En ese bajo de miseria ahora creo que hay un bar de copas o una vermutería y en la Ciudad Vieja ya no viven desertores de la hoz y del arado; ahora pululan mozos y mozas bien peinados y pulseritas de tela en las muñecas. En casa de probablemente algún ascendiente de estos nuevos moradores del barrio entró a servir, siendo todavía tan pequeña que necesitaba subirse a una banqueta para fregar la loza de los señores. Le descontaban de su sueldo a la cría cada pieza de vajilla que se descascarillaba por culpa de su torpeza y mala suerte. Creció limpiando en casas ajenas, pero siempre aprendiendo de todo cuanto veía a su alrededor. Tuvo la fortuna de acabar limpiando en una clínica regentada al alimón por tres médicos, donde por primera vez sintió cierto respeto y cariño por parte de sus empleadores.

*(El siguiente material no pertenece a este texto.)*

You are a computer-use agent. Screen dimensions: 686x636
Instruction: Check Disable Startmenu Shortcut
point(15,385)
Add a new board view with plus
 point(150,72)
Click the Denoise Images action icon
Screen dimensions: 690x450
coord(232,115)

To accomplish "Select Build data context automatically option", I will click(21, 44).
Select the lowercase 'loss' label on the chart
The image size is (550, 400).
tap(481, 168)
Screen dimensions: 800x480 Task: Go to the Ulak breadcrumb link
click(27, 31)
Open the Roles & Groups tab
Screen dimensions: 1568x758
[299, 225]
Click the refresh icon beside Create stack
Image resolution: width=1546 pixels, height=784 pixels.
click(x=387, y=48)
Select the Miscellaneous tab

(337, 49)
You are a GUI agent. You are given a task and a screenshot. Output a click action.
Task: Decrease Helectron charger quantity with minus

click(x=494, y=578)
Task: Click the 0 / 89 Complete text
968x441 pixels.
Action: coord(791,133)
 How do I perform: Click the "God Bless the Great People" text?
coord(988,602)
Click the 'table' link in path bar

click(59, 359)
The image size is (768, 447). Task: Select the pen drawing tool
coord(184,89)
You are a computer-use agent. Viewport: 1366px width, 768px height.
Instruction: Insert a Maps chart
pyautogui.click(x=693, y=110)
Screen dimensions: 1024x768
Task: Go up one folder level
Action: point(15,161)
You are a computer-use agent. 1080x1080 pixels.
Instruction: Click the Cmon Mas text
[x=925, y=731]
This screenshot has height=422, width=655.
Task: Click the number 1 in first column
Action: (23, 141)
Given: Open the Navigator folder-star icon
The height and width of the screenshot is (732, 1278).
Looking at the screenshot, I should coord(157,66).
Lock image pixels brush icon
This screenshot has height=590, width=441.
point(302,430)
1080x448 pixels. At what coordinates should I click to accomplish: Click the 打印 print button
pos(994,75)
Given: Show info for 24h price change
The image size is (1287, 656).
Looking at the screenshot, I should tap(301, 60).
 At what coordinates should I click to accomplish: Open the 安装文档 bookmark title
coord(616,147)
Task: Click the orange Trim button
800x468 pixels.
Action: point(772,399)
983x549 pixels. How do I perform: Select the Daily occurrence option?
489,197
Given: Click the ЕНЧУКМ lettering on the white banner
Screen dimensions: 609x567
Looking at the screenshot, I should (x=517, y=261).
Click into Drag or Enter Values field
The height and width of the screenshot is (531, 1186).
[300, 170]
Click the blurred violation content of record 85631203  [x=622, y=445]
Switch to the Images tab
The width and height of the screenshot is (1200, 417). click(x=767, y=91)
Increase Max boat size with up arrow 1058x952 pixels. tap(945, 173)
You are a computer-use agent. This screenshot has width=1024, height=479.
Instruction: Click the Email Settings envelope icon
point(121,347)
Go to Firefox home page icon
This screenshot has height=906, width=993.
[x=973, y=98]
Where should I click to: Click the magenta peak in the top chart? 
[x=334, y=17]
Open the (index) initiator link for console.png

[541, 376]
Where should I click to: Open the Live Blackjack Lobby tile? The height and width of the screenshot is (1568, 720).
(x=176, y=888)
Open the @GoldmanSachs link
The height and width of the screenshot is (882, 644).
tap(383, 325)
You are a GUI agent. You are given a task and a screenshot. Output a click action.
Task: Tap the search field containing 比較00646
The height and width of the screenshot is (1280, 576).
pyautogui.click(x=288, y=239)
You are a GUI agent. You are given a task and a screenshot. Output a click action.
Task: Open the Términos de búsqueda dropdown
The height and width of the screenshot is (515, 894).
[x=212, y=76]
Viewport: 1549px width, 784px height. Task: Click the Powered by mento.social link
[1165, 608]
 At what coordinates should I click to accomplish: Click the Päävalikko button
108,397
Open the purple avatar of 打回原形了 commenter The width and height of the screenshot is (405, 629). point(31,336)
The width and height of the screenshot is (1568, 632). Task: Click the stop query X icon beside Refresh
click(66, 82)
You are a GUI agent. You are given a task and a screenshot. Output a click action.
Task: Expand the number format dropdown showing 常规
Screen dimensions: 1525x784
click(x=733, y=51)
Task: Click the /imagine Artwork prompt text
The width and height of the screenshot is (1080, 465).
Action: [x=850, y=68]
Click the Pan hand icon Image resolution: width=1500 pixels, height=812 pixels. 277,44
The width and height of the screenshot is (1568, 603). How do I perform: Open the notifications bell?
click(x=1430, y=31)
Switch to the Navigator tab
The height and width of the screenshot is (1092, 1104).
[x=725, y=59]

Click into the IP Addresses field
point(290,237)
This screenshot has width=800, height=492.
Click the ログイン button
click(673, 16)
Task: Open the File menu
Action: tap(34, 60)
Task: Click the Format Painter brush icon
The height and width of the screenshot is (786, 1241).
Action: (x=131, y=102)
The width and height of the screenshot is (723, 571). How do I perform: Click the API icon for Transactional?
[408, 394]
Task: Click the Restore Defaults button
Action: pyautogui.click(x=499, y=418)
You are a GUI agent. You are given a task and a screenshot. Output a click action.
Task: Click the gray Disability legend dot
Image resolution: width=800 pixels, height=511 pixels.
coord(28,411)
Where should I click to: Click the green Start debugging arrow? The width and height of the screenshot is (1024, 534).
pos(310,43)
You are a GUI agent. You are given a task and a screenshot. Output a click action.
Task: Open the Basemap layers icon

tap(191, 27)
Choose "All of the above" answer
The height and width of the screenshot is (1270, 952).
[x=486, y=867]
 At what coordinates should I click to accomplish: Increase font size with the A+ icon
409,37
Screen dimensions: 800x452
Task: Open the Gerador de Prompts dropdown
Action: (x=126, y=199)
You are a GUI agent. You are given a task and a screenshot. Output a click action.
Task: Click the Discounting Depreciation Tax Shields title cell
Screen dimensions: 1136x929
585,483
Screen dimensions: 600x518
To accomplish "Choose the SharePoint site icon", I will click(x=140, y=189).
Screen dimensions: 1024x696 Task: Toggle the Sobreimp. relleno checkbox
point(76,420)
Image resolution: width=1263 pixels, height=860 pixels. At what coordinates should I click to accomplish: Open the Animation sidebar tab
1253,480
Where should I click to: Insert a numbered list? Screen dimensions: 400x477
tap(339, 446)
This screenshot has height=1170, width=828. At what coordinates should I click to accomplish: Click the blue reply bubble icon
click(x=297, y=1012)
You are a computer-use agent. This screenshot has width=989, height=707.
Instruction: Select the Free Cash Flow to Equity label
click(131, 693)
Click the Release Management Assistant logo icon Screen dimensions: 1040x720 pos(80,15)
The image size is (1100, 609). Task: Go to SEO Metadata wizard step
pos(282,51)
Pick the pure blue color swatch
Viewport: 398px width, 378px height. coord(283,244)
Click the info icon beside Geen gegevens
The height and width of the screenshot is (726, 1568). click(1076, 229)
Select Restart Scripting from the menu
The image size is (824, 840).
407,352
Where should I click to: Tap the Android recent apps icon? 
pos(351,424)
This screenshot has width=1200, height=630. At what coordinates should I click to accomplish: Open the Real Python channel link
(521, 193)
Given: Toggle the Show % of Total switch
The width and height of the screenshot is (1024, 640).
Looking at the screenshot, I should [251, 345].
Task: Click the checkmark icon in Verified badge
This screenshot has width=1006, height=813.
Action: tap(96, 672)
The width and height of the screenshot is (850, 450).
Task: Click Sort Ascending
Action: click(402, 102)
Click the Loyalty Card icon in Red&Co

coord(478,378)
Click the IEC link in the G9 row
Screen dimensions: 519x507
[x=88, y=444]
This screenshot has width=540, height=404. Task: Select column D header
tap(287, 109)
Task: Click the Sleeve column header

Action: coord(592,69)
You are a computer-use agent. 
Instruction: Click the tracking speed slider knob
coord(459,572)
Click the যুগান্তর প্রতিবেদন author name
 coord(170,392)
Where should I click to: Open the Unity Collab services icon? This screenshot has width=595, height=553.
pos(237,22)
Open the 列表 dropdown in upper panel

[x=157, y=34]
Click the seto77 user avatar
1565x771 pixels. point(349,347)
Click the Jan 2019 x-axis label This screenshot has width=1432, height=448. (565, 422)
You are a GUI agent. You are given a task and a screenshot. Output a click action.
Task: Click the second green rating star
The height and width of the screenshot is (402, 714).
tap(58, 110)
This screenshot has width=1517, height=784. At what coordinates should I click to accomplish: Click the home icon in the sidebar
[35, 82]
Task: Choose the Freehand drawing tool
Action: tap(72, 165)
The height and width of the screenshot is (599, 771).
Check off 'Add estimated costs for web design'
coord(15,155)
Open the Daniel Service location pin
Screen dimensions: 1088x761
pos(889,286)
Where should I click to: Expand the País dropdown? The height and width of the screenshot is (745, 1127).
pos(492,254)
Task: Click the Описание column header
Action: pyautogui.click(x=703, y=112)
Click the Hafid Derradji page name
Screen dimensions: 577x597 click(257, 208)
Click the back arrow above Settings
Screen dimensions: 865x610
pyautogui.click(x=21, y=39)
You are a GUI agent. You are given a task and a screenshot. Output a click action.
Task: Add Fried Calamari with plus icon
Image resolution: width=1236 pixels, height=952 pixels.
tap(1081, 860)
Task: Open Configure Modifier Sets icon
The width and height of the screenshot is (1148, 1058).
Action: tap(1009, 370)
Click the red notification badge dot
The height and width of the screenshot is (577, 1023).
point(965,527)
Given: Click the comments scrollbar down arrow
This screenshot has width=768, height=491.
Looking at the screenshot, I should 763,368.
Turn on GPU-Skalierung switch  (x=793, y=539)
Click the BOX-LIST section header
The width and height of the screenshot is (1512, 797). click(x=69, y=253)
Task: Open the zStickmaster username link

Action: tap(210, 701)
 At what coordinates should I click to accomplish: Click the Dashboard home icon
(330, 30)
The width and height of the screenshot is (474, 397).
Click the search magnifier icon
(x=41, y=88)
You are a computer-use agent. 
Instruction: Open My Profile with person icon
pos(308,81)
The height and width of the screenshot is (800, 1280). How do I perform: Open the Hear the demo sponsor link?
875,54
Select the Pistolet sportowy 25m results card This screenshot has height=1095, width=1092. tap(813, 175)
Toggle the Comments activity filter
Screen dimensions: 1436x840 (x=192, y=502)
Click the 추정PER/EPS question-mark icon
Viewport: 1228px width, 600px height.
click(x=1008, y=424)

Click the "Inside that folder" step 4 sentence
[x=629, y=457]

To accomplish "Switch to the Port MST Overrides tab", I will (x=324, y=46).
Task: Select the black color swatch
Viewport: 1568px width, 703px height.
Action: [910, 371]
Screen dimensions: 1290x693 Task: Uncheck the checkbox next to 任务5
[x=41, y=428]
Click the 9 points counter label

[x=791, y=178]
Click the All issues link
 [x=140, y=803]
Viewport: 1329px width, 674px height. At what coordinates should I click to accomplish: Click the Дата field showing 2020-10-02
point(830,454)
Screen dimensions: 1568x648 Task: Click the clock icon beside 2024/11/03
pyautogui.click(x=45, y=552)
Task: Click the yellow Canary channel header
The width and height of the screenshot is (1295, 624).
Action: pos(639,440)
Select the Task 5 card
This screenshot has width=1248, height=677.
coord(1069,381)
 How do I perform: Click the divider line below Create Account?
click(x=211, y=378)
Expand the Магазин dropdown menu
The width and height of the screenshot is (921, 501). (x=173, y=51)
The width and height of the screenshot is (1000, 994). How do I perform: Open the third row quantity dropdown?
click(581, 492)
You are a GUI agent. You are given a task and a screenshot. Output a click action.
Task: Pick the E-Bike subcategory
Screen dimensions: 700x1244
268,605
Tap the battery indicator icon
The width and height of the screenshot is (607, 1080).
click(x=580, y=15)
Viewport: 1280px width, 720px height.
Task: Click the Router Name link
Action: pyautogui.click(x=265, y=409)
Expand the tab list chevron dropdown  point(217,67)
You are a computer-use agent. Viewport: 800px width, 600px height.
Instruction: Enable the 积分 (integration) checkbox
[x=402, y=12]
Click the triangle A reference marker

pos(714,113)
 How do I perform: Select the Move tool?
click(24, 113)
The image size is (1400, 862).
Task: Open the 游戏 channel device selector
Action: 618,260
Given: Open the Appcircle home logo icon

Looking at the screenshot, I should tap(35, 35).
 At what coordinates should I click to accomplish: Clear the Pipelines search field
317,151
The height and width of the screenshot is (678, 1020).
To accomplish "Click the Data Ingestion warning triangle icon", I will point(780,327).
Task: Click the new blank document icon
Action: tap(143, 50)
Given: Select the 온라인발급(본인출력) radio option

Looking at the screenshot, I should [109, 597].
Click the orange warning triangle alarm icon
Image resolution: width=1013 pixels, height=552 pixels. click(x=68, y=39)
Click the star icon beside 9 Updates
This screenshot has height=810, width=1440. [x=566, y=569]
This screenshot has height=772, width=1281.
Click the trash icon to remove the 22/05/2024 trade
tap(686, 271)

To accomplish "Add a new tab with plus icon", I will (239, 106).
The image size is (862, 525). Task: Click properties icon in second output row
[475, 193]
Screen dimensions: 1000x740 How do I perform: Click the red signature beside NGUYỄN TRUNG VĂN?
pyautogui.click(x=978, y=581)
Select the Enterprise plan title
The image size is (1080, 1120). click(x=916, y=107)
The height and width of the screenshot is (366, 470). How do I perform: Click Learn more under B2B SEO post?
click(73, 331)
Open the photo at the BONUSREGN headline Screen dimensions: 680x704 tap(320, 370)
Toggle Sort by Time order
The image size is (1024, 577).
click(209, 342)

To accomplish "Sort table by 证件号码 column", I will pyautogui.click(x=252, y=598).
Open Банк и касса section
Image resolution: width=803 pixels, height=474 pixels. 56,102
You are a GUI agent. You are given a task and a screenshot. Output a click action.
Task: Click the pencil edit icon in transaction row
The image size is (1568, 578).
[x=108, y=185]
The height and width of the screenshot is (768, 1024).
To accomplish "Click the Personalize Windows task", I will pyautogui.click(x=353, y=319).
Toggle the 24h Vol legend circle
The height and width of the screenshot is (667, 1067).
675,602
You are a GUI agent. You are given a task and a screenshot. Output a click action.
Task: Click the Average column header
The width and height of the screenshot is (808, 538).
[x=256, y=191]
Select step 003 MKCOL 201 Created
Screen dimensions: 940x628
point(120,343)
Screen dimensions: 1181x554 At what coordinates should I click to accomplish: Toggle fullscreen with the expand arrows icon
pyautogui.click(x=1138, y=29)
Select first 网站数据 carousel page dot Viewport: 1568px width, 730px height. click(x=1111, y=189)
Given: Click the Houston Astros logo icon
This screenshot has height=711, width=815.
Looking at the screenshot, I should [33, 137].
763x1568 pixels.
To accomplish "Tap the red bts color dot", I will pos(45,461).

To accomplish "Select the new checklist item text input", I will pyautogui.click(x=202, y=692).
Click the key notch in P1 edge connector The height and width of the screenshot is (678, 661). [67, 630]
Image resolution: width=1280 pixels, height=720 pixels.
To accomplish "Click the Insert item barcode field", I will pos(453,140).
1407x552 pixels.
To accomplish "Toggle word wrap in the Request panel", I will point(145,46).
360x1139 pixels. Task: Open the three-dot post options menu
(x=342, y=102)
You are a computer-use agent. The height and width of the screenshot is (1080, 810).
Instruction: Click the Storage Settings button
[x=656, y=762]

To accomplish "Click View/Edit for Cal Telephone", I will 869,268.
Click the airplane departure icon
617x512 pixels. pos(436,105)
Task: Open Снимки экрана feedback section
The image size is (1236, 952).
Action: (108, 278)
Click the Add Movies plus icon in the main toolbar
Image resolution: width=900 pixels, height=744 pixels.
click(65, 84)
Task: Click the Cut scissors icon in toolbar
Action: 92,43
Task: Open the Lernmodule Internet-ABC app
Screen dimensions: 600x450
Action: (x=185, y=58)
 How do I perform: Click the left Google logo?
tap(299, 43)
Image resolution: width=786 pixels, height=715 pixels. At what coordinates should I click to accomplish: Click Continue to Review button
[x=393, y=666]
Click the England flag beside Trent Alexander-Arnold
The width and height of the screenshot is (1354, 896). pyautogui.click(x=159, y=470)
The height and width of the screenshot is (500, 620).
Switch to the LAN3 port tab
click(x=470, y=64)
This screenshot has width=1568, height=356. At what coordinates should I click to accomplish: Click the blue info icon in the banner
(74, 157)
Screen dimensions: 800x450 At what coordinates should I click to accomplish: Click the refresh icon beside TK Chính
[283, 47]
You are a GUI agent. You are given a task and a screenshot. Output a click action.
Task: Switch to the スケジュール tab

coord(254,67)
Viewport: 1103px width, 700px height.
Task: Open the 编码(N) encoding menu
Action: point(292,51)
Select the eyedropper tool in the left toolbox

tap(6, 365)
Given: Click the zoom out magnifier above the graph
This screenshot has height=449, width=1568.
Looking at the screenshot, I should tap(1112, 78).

Con apenas dieciocho, se casó con un hombre bastante mayor que ella, amigo de su padre. Un mozo callado al que la batalla del Ebro le había dejado sin un ojo, una medalla de mutilado, un alcoholismo en ciernes y un puesto de funcionario de prisiones en la cárcel de Coruña. Fue quien la besó por vez
primera y quien le compró su primer traje, que estrenó el día de su boda. Nunca dejaron de quererse, a pesar de todos los pesares. Se asentaron cerca de esa cárcel, en un lugar que ni barrio era por aquel entonces, solo un pradería que remataba en peñas ahogadas por el mar del Orzán. De aquel hombre aprendió que muchas veces la gente que acaba entre rejas no era tan mala como dicen.
Y no hablaba por hablar, porque el marido a veces traía a casa a comer a algún preso recién excarcelado que no tenía donde caerse muerto.
Aprendió de verdad de la vida: a entender al otro y a tolerar a quien no entendía, a no incomodar sino por equivocación, a encarar la vida con humor, a no rendirse, a no dejarse vencer. La resiliencia es una palabra muy de moda, pero quienes la llevan en la boca suelen tocar de oídas: escriben libros de autoayuda (porque ayudan a engordar, mayormente, sus bolsillos), dan charlas a empresarios y reparten consejos a empleados, asesoran a políticos. Pero la resiliencia de verdad es patrimonio de esas nadie, las que siguen adelante porque no hay otra alternativa, que no son vencidas por la desgracia, porque ellas mismas son hijas de la desgracia, esas sin nombre que, en sus cenizas, nos dejan los cimientos con los que podemos construir algo mejor.